■ **EXERCISE BRIEF**
In the entries that follow, the first line to write out is the one containing "This screenshot has width=1302, height=831.", and the last is the one containing "The height and width of the screenshot is (749, 1140).". Reproduce that stretch exactly, with nothing before or after it.

■ **GIVEN DATA**
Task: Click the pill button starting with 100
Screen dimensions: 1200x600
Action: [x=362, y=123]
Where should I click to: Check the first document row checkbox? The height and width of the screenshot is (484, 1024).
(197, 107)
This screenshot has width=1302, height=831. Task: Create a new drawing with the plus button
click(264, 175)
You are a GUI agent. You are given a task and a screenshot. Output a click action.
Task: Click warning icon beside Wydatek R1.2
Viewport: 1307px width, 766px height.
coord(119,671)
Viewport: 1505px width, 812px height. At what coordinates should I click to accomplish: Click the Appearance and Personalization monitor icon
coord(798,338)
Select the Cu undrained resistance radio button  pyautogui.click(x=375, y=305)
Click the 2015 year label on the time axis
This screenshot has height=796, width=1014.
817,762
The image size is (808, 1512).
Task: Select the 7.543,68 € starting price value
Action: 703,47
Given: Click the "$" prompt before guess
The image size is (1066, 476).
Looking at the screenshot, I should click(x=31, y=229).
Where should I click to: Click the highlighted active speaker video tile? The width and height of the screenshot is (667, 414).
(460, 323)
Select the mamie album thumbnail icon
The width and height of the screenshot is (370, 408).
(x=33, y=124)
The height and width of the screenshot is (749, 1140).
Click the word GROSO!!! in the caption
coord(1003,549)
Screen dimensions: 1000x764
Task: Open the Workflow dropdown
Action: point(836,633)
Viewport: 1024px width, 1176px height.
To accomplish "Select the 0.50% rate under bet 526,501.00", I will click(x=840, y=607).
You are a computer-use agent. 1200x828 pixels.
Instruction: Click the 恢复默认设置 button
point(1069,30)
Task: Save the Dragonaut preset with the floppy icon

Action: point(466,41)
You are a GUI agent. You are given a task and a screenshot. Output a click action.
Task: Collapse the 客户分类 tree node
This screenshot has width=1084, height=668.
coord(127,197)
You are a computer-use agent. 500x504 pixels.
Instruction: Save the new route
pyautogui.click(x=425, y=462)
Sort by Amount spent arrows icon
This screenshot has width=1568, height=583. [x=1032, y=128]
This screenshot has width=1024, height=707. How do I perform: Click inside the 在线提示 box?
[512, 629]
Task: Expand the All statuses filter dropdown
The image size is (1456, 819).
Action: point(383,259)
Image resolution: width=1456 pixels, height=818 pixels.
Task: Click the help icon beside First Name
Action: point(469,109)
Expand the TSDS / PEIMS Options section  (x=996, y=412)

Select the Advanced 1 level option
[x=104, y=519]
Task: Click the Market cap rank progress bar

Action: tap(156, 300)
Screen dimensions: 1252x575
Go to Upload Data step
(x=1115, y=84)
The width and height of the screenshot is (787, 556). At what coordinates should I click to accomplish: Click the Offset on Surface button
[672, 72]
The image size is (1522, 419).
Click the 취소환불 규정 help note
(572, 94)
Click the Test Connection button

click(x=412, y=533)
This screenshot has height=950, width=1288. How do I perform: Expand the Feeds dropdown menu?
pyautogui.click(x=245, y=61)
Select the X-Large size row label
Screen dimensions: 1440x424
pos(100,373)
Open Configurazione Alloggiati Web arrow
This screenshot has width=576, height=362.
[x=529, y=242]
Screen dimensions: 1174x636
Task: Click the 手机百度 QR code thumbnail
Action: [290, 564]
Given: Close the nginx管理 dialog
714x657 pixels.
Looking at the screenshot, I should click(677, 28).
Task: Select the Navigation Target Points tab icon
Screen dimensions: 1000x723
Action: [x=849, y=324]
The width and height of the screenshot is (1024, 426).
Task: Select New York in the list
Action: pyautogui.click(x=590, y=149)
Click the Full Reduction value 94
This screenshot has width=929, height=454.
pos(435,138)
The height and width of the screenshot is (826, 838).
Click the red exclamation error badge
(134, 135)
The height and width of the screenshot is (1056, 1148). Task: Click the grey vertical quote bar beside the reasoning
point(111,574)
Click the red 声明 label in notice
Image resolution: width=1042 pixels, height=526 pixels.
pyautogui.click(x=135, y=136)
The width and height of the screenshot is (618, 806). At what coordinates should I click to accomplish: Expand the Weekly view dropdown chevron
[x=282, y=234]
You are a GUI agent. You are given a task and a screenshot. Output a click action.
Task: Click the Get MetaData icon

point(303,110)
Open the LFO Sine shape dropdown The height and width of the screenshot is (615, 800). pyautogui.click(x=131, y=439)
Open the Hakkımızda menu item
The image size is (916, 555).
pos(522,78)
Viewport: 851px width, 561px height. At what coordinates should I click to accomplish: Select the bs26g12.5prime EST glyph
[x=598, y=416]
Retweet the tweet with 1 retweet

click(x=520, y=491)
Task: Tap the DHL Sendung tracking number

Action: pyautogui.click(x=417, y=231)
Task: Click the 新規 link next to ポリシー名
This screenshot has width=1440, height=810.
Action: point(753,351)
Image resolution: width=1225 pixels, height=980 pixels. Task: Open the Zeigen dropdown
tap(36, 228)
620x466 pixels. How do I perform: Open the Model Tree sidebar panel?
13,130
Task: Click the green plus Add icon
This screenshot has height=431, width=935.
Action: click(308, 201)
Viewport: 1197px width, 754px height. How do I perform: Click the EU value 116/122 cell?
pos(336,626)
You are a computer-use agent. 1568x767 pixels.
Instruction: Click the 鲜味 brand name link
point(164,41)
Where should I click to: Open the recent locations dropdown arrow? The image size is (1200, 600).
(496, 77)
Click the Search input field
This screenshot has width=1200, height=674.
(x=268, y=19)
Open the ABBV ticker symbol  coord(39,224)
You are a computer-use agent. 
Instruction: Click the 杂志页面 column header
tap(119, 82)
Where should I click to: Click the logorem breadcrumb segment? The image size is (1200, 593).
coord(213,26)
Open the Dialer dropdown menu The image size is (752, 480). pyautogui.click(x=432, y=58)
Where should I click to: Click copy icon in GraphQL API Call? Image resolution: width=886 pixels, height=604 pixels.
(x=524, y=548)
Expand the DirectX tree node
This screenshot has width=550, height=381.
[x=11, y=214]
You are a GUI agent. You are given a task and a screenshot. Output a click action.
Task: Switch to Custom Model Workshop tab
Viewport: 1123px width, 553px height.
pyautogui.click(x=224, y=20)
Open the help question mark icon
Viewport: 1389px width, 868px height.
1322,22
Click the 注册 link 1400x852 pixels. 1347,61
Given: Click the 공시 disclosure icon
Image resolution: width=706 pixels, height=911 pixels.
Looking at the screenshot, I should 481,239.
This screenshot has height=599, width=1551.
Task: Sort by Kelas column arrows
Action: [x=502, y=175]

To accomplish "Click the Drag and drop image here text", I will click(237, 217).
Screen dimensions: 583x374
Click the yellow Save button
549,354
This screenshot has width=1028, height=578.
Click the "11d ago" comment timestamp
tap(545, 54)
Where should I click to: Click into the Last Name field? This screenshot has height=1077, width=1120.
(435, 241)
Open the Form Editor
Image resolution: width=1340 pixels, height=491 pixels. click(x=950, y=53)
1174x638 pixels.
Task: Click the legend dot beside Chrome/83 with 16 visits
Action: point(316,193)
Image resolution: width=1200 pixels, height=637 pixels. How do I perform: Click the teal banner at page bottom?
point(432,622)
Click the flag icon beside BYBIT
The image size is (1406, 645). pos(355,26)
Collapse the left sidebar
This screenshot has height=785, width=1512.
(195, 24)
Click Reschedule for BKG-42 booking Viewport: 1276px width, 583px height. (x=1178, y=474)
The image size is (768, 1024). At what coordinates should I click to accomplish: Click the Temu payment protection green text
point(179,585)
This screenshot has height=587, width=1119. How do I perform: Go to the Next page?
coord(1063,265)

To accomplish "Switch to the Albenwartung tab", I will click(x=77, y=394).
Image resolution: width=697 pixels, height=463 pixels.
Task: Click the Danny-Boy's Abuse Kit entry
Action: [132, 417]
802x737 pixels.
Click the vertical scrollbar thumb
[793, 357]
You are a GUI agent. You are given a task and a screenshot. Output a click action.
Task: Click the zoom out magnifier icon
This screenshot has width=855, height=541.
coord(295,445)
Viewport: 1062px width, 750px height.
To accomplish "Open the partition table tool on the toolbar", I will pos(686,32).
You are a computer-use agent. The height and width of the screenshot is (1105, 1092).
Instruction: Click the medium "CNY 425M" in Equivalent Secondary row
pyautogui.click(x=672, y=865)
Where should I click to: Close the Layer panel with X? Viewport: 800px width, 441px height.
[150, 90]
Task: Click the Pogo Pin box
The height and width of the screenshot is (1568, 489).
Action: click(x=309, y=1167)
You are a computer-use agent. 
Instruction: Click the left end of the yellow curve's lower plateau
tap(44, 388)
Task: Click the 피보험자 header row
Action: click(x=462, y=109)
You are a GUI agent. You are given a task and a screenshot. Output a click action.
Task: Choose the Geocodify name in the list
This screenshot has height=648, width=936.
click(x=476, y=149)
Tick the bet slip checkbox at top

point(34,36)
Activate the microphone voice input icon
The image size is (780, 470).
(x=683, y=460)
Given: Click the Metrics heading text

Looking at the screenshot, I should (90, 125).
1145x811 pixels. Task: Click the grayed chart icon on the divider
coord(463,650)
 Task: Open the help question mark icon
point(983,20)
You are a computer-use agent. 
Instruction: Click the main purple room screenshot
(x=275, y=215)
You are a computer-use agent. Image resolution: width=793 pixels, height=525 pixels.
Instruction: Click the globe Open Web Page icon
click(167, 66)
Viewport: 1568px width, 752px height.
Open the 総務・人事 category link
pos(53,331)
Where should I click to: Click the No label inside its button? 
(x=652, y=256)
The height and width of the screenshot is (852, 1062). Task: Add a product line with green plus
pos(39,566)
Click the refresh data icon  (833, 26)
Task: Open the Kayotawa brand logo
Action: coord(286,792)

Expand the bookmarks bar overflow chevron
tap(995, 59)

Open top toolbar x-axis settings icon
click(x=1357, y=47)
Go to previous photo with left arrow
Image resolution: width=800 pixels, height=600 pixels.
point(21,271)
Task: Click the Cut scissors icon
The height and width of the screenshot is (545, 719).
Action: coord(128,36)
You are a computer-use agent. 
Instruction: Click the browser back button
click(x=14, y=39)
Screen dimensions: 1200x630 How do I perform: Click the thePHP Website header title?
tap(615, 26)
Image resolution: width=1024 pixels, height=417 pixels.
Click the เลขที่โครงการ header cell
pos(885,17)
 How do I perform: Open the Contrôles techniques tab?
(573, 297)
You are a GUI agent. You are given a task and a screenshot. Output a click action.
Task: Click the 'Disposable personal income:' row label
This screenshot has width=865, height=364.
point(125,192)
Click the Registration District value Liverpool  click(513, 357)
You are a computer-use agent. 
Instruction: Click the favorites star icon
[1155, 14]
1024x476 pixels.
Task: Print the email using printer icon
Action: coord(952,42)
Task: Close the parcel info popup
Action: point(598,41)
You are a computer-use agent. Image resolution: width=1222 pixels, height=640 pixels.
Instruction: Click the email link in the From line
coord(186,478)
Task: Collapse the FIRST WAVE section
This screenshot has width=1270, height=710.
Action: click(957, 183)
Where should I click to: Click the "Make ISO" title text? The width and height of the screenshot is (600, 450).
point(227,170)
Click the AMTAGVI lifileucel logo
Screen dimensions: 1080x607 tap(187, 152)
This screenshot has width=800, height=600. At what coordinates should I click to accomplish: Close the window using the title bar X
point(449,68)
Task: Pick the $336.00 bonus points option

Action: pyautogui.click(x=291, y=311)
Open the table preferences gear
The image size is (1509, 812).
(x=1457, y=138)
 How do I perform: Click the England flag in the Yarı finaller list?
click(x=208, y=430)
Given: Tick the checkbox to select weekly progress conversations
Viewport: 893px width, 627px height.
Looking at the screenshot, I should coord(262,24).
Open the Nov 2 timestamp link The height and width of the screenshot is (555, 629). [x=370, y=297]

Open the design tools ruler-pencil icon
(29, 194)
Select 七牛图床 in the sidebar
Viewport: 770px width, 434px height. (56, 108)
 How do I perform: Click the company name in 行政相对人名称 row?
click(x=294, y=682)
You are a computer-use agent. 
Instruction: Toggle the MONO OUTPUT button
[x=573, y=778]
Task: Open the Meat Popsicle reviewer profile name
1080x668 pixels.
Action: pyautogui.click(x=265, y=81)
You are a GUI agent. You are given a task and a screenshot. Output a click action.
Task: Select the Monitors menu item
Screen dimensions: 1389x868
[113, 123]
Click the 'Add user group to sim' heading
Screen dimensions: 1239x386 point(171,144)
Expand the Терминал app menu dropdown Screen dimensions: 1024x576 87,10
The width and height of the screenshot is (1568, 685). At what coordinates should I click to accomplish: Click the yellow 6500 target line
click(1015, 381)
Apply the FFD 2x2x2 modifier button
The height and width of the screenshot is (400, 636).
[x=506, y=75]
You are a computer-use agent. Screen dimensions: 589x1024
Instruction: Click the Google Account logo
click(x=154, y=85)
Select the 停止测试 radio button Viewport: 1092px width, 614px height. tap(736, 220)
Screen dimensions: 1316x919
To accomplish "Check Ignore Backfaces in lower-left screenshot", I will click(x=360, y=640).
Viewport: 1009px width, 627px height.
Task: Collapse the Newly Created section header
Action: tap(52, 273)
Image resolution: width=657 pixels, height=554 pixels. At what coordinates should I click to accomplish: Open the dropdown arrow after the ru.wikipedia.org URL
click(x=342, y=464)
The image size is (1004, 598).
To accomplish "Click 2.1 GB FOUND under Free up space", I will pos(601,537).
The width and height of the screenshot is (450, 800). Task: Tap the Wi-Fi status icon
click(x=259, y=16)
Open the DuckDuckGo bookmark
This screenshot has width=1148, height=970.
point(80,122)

■ **ANSWER AREA**
This screenshot has width=1302, height=831. Task: Create a new drawing with the plus button
click(264, 175)
You are a GUI agent. You are given a task and a screenshot. Output a click action.
Task: Click warning icon beside Wydatek R1.2
Viewport: 1307px width, 766px height.
coord(119,671)
Viewport: 1505px width, 812px height. At what coordinates should I click to accomplish: Click the Appearance and Personalization monitor icon
coord(798,338)
Select the Cu undrained resistance radio button  pyautogui.click(x=375, y=305)
Click the 2015 year label on the time axis
This screenshot has height=796, width=1014.
817,762
The image size is (808, 1512).
Task: Select the 7.543,68 € starting price value
Action: 703,47
Given: Click the "$" prompt before guess
The image size is (1066, 476).
Looking at the screenshot, I should click(x=31, y=229).
Where should I click to: Click the highlighted active speaker video tile? The width and height of the screenshot is (667, 414).
(460, 323)
Select the mamie album thumbnail icon
The width and height of the screenshot is (370, 408).
(x=33, y=124)
The height and width of the screenshot is (749, 1140).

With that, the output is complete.